Traffic lights are a good example of these different rules because each junction resembles the starting grid of a formula one Grand Prix. At an Italian traffic intersection there is an intolerant commotion with cars all impatiently throbbing, engines growling, exhaust pipes fuming and clutch plates sizzling whilst behind the wheel the driver’s blood pressure reaches several degrees above boiling point.

A regard for the normal habits of road safety is curiously absent in Italy so although the traffic light colours are the same as elsewhere they mean completely different things. Red means slow down, amber means go and green means that no rules applyat all! At a junction an Italian driver simply points his car at the exit he is aiming for and shortly before the lights go green, he shuts his eyes, presses the accelerator to the floor then races forward and may God have mercy on anything or anyone in his way. Zebra crossings are a meaningless waste of white paint and if a pedestrian steps out onto one then they are immediately considered a target. Even worse – if caught on a crossing controlled by lights and they turn green for the traffic then he or she will have to take swift and evasive action because I believe it is considered permissible to run them down without any sort of penalty or punishment!
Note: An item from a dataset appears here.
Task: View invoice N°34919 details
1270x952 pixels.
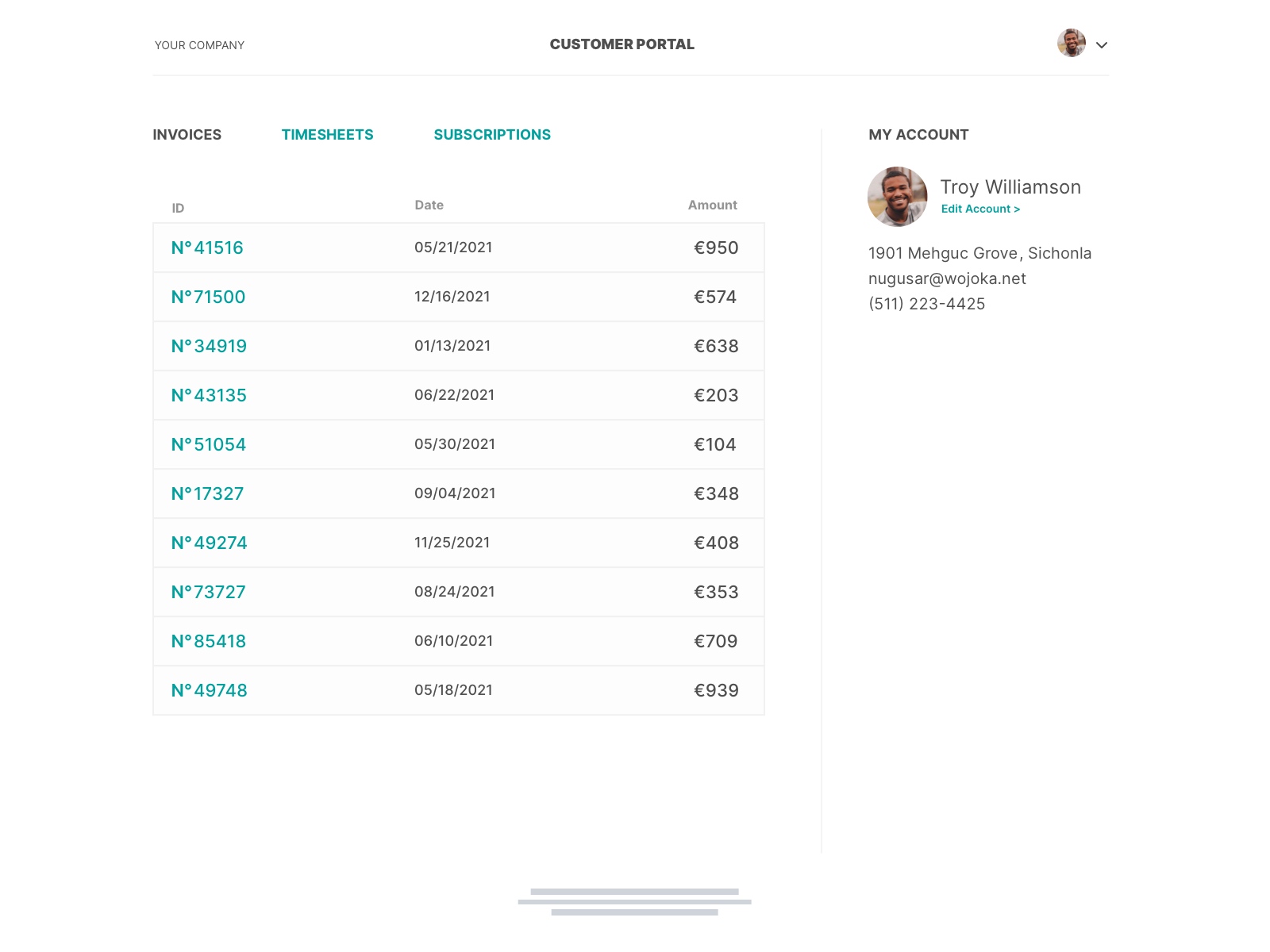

We didn’t know what to do now as the bus continued driving east and I began to worry that we had sufficient credit on the tickets as the bus kept going and going towards its ultimate destination, the town of Frascati where it discharged all of its passengers and the driver went off for another rest. It was due to return to Albano in forty minutes so we found a nearby bar for an unexpected drink in a town that we had not planned to visit.